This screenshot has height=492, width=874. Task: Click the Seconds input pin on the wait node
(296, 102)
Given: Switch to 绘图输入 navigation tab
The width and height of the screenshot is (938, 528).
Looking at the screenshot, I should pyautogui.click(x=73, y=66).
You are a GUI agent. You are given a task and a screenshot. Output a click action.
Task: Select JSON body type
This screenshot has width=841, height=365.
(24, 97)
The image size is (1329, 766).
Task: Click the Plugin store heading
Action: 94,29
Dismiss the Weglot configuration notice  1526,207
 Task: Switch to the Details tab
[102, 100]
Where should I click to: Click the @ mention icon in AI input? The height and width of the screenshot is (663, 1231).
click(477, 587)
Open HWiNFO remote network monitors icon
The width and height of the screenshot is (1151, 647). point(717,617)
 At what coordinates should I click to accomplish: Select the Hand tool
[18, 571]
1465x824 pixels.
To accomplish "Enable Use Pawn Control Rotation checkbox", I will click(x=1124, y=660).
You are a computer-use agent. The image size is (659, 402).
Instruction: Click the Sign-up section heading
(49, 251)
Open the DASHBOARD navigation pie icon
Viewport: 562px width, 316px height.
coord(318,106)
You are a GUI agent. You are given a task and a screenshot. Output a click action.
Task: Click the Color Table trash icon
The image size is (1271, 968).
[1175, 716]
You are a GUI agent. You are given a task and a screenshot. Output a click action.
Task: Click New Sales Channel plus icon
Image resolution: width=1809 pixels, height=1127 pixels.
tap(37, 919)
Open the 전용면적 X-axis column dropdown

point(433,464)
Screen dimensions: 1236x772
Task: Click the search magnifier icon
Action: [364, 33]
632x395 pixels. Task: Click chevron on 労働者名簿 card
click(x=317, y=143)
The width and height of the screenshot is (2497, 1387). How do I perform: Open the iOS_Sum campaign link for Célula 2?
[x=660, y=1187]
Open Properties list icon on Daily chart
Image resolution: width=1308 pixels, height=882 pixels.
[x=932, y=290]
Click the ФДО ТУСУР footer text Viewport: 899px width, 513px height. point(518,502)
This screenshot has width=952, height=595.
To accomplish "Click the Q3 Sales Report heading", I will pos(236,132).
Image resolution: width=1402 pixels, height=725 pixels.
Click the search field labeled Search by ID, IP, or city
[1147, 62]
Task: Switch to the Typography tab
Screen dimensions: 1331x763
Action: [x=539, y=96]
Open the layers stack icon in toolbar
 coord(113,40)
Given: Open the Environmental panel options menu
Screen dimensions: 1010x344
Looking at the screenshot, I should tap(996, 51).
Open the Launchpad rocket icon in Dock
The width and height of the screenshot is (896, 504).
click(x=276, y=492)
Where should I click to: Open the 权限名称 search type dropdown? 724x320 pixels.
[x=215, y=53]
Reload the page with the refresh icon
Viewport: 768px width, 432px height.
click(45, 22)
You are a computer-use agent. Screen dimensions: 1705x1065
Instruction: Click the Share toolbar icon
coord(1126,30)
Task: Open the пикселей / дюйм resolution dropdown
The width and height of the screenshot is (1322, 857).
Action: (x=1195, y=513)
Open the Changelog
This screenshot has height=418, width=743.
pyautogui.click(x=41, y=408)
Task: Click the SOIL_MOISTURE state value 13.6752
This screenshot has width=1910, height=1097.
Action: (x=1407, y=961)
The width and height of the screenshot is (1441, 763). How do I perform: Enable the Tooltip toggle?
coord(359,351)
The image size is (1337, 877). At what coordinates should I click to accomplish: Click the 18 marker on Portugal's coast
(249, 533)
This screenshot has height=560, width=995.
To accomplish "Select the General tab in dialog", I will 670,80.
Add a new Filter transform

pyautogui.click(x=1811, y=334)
☆ ☆ ☆ ☆ ☆ ☆ ☆
Set down, from the entries above, exactly the lines from the one with "At what coordinates should I click to accomplish: Select" up to and including the one with "Task: Click New Sales Channel plus icon", and no other lines.

 At what coordinates should I click to accomplish: Select the Hand tool
[18, 571]
1465x824 pixels.
To accomplish "Enable Use Pawn Control Rotation checkbox", I will click(x=1124, y=660).
You are a computer-use agent. The image size is (659, 402).
Instruction: Click the Sign-up section heading
(49, 251)
Open the DASHBOARD navigation pie icon
Viewport: 562px width, 316px height.
coord(318,106)
You are a GUI agent. You are given a task and a screenshot. Output a click action.
Task: Click the Color Table trash icon
The image size is (1271, 968).
[1175, 716]
You are a GUI agent. You are given a task and a screenshot. Output a click action.
Task: Click New Sales Channel plus icon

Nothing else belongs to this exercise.